Jaksa dan Hakim yang diharapkan menjadi eksekutor berbagai praktek ketidakbenaran ini berada pada dua posisi: semakin kuat atau bisa mempermainkan keadaan. Sebab institusi hukum pun mendapat angin: tidak bisa seenaknya dituduh main mata dengan pelanggar hukum karena politisi pun suka main mata dengan pelanggar hukum. Iwan Fals selalu benar: ‘maling teriak maling…’

Gayus vs Sipil
Gayus adalah sipil yang berubah menjadi un-sipil. Pelayan publik di Dirjen Perpajakan yang mesti menagih pajak tertanggung dari obyek pajak berubah memperkaya diri sendiri. Tugasnya menarik pajak yang berguna bagi pensejahteraan rakyat mengalami bias karena kerakusan sebagai sifat zoologi –demikian sitiran Elias Canetti, sehingga membuat dia bukan hanya kaya melainkan menjadi semakin ‘perkasa’ –karena dapat menembusi terali besi dan pengawalan ekstra ketat aparat keamanan di berbagai tempat.

Kelompok un-sipil seperti Gayus melemahkan posisi kesejahteraan sipil yang sebenarnya.

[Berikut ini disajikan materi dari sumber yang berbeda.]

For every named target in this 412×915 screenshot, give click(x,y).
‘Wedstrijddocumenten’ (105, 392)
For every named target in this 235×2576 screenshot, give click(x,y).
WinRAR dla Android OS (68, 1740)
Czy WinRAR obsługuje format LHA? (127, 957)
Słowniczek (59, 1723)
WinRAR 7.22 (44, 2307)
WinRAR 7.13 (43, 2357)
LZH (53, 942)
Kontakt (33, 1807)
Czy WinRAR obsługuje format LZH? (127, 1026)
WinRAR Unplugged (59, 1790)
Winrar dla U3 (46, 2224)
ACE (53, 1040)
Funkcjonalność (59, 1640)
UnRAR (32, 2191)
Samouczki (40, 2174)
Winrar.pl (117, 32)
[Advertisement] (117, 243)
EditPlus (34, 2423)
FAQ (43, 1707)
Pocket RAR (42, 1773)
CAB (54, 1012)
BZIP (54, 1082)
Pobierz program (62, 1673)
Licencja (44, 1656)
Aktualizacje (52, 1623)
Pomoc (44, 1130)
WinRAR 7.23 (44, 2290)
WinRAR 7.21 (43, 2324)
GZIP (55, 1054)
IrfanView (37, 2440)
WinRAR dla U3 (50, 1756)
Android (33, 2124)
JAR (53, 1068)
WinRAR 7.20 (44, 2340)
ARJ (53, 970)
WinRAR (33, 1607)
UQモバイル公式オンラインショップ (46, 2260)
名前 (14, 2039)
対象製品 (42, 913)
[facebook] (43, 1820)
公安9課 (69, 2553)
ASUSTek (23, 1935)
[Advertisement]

Sipil yang berhak sejahtera kehilangan akses kesejahteraannya, sebab selain Gayus, kelompok un-sipil lain, yakni perusahan-perusahan besar obyek pajak yang manipulatif dan beberapa partai politik pun telah mencoreng usaha-usaha keejahteraan itu.

Kesimpulannya semua lembaga sipil di negara ini telah menjadi un-sipil, sebab jika pelanggaran hukum berupa pencurian buah cokelat/kakau, ayam, perkelahian antarwarga, stigma separatis sampai ke terorisme –yang dilakoni oleh masyarakat kecil, hukumnya jelas, langsung, tegas dan cepat. Ibarat sidang tilang kendaraan bermotor. Tetapi jika melibatkan petinggi, pengusaha besar, atau sesama rekan se-partai maka kasus-kasus itu menguap, bahkan ada yang hilang. Maka tidak heran jika Suciati terus akan merenungi nasibnya sebab misteri kematian suaminya Munir tetap akan menguap dan mungkin suatu waktu hilang.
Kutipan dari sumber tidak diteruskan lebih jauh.